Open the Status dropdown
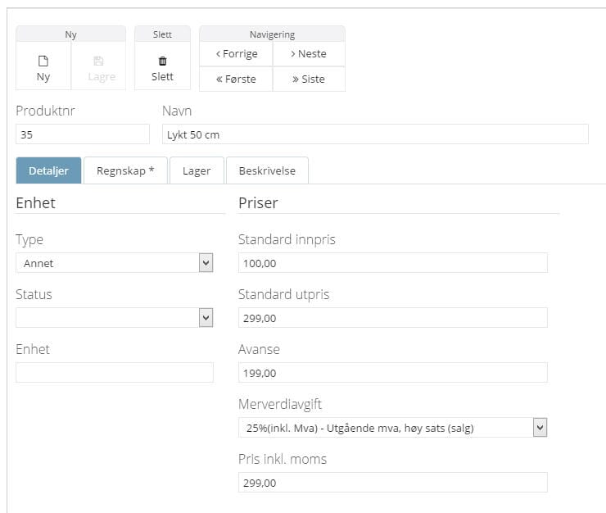The width and height of the screenshot is (606, 513). [x=115, y=318]
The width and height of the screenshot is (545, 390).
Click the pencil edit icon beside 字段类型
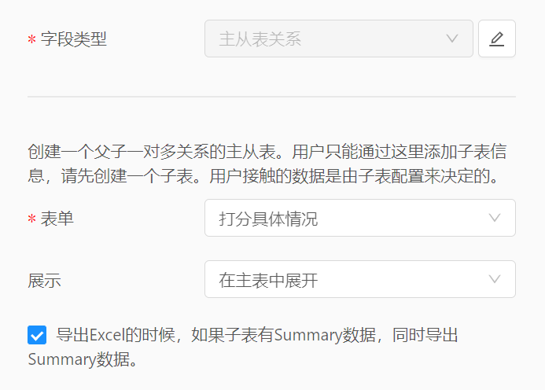497,39
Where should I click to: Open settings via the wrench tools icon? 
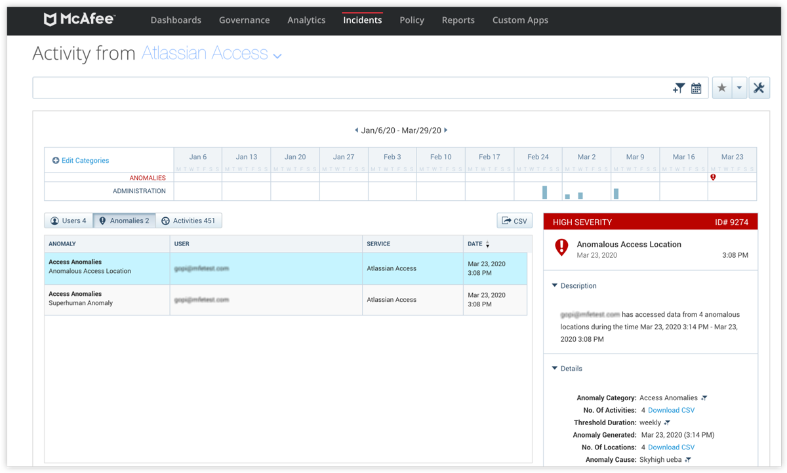tap(759, 87)
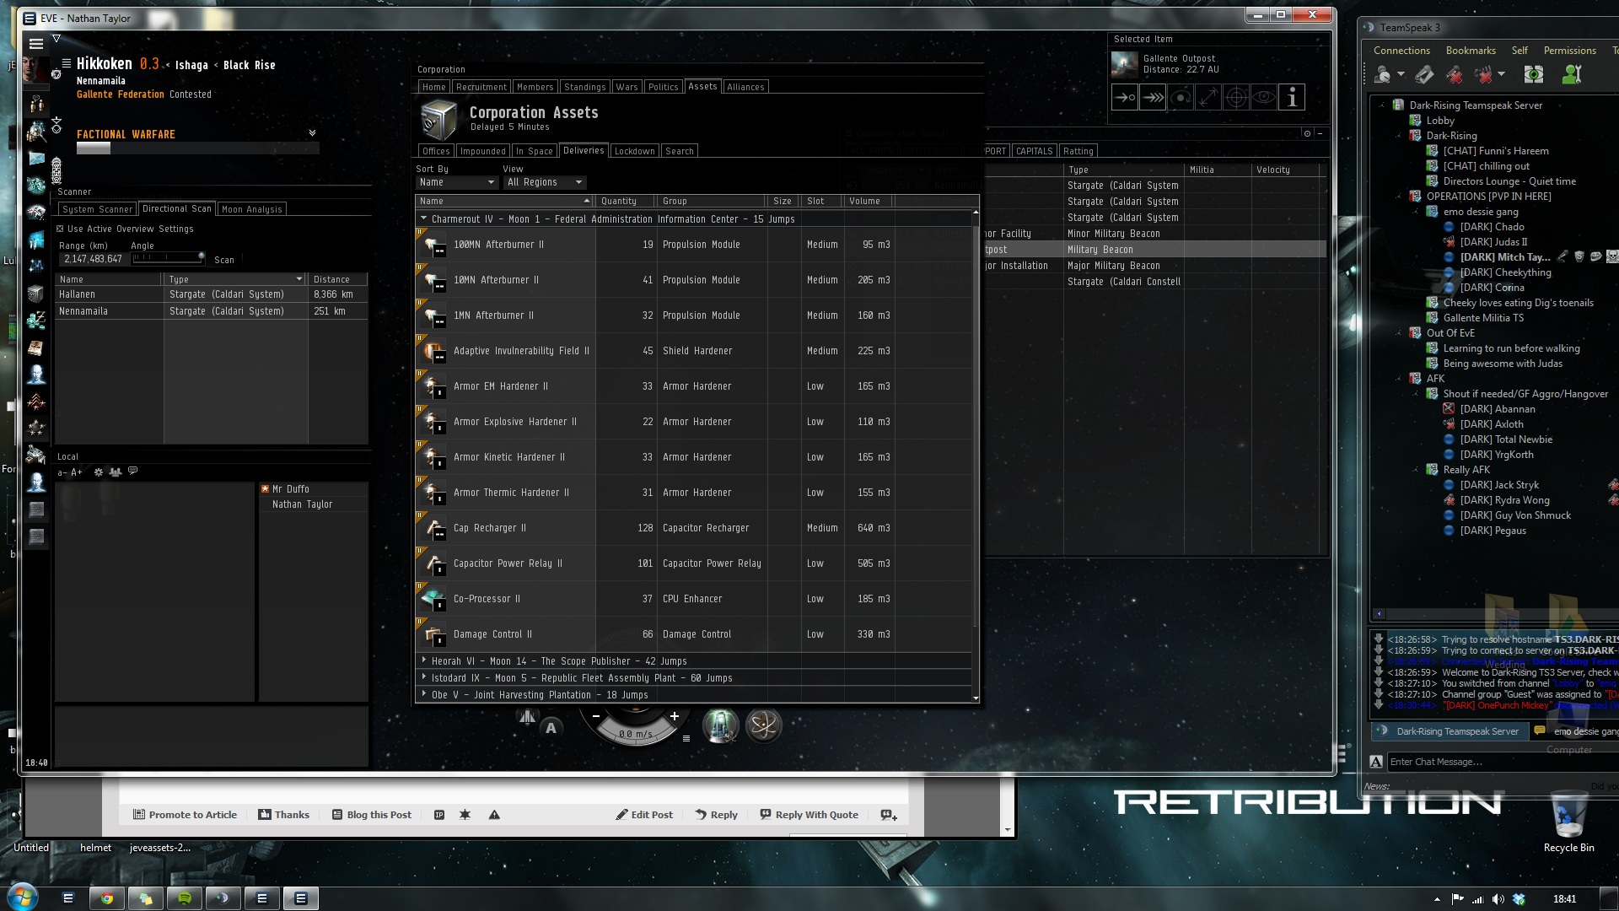Collapse the Charmerout IV station group
1619x911 pixels.
click(x=423, y=218)
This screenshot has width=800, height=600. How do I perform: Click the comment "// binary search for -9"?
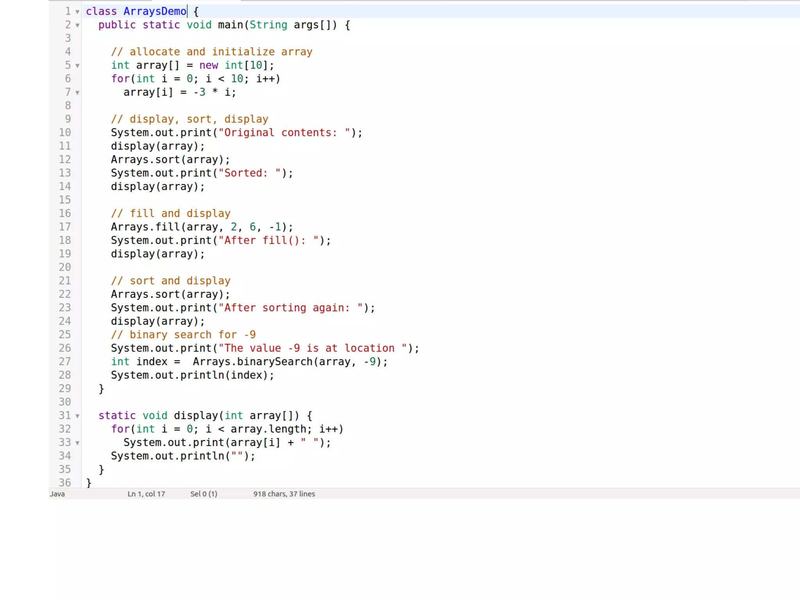183,335
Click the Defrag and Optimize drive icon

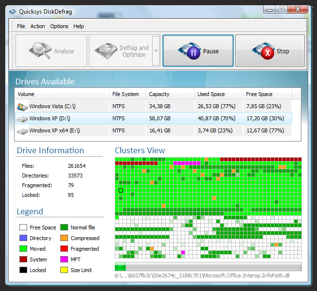point(106,50)
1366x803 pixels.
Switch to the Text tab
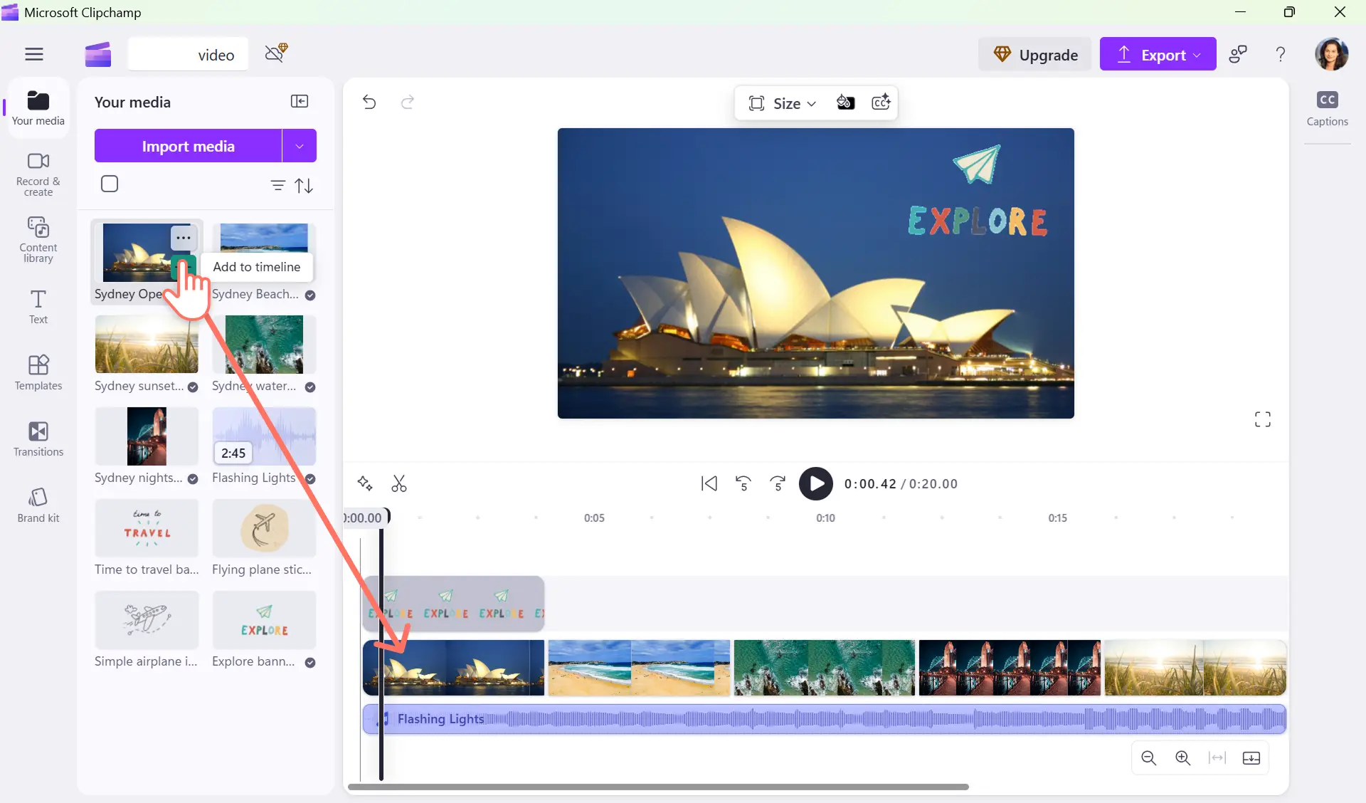pyautogui.click(x=38, y=306)
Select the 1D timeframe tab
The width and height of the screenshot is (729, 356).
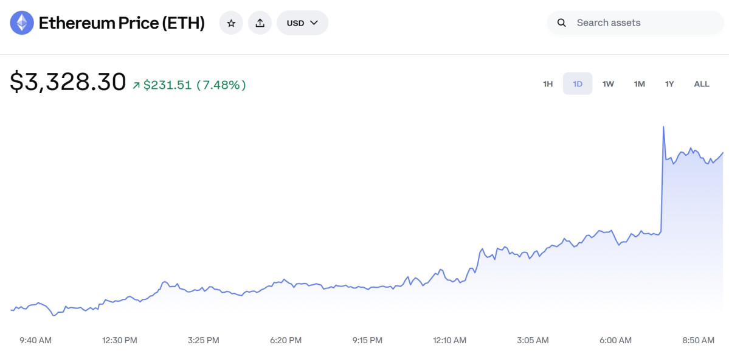click(578, 84)
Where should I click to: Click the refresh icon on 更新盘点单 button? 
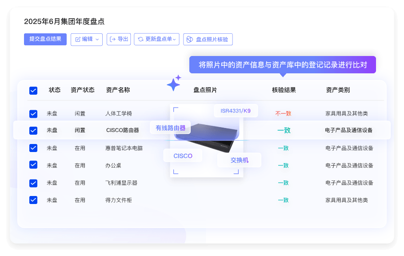tap(140, 39)
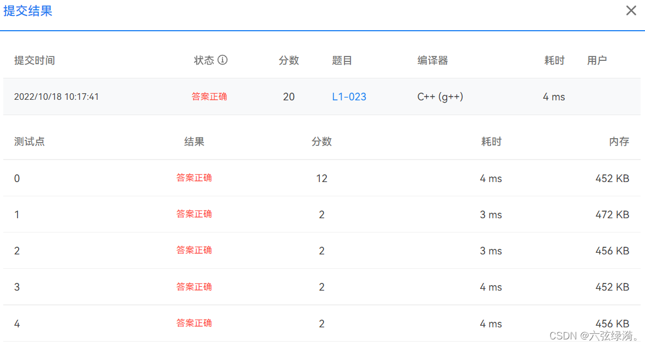645x346 pixels.
Task: Click 答案正确 result for test point 2
Action: (x=194, y=250)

**EXERCISE DESCRIPTION:** Reproduce every one of the rows above verbatim, leaving out the pictures.

**CORRECT RESPONSE:**
Open the Status dropdown
The width and height of the screenshot is (606, 513). [x=115, y=318]
The width and height of the screenshot is (545, 390).
Click the pencil edit icon beside 字段类型
497,39
Where should I click to: Open settings via the wrench tools icon? 
tap(759, 87)
Collapse the Charmerout IV station group
1619x911 pixels.
click(x=423, y=218)
This screenshot has width=800, height=600. How do I perform: Click the comment "// binary search for -9"?
183,335
Click the Defrag and Optimize drive icon

point(106,50)
1366x803 pixels.
Switch to the Text tab
pyautogui.click(x=38, y=306)
Select the 1D timeframe tab
The width and height of the screenshot is (729, 356).
click(578, 84)
Where should I click to: Click the refresh icon on 更新盘点单 button? 
tap(140, 39)
645x346 pixels.
Task: Click 答案正确 result for test point 2
Action: (x=194, y=250)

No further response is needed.